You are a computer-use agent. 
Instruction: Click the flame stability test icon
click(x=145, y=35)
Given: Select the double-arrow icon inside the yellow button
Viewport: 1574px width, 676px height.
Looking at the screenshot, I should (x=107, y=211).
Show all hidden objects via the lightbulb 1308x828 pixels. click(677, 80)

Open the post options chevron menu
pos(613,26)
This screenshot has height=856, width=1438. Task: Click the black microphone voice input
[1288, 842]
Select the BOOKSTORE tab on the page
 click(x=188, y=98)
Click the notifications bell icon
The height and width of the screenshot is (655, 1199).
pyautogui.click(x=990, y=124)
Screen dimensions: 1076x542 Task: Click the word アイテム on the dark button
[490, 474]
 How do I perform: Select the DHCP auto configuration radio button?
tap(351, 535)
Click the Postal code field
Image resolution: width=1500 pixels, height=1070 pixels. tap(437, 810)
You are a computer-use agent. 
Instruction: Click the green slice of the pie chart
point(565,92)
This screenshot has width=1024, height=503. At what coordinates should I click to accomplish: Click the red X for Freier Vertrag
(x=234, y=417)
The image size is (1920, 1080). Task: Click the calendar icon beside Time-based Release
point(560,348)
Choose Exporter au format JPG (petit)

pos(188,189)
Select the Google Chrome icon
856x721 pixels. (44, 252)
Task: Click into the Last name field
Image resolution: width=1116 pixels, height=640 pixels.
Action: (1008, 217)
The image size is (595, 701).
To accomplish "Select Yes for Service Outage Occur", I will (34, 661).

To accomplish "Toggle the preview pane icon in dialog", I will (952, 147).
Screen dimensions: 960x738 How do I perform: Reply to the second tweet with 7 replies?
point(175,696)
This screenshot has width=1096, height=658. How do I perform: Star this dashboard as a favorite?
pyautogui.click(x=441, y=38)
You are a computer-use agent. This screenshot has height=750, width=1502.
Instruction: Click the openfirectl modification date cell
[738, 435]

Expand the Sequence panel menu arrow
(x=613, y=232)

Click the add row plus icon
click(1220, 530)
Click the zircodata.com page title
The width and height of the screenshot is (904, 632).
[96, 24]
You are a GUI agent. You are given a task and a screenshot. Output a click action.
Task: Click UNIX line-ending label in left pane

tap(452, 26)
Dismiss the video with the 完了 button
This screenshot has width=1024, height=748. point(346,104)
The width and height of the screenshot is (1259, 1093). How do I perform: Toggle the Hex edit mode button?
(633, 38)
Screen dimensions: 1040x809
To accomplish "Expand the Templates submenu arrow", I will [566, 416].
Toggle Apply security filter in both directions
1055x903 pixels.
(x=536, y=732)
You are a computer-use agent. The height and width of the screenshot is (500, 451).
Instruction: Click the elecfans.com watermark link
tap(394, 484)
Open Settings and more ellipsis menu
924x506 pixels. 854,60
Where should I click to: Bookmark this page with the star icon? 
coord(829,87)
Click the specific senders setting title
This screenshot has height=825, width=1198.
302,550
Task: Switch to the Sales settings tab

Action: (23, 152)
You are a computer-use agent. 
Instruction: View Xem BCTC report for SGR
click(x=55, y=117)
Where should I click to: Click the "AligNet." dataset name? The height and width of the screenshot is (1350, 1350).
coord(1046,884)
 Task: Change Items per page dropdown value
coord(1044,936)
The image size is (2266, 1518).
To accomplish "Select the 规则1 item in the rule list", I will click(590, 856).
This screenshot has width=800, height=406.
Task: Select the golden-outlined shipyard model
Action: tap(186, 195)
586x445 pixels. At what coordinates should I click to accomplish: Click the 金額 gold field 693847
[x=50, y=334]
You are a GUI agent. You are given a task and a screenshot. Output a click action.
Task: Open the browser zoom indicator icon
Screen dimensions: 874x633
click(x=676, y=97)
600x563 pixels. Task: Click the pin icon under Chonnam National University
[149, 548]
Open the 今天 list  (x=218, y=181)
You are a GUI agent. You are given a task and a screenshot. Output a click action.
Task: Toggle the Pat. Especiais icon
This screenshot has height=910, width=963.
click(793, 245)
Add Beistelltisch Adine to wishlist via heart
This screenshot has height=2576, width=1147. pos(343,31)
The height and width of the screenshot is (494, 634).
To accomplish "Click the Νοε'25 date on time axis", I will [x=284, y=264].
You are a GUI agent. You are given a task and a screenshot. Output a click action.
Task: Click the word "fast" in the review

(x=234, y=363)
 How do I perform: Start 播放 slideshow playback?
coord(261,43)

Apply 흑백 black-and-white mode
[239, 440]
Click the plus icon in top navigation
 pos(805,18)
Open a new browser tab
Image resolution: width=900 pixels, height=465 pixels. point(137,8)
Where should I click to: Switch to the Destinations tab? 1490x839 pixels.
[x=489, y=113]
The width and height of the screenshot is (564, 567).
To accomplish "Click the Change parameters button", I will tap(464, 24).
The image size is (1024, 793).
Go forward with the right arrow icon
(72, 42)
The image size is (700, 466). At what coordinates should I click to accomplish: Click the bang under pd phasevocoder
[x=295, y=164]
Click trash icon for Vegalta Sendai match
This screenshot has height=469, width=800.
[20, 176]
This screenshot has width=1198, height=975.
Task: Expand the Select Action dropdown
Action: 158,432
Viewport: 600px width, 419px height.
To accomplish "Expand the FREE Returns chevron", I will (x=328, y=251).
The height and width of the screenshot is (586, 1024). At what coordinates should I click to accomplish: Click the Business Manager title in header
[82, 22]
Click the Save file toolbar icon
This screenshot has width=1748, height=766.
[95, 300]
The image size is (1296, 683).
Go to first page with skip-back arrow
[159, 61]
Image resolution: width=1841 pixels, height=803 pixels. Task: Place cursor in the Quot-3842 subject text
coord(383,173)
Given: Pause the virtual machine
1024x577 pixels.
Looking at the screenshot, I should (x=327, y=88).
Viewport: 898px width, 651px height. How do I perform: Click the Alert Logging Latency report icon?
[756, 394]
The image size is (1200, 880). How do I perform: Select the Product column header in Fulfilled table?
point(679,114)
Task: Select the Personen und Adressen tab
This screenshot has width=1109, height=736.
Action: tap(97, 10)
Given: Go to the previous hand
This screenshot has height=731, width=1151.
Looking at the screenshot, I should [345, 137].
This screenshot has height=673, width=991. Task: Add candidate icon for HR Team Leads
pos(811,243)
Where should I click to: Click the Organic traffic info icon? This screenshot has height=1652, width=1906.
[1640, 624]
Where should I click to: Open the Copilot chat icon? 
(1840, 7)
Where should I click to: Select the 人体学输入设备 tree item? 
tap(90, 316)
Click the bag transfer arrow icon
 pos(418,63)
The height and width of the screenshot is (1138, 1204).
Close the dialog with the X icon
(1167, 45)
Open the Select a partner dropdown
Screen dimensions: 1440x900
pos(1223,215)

****************

§ WHAT THE EXERCISE ASKS: In the listing above, find the line containing "Instruction: Click the flame" and the line containing "Click the notifications bell icon", then repeat those two lines and everything between them exactly.

§ RESULT FOR THIS EXERCISE:
Instruction: Click the flame stability test icon
click(x=145, y=35)
Given: Select the double-arrow icon inside the yellow button
Viewport: 1574px width, 676px height.
Looking at the screenshot, I should (x=107, y=211).
Show all hidden objects via the lightbulb 1308x828 pixels. click(677, 80)

Open the post options chevron menu
pos(613,26)
This screenshot has height=856, width=1438. Task: Click the black microphone voice input
[1288, 842]
Select the BOOKSTORE tab on the page
 click(x=188, y=98)
Click the notifications bell icon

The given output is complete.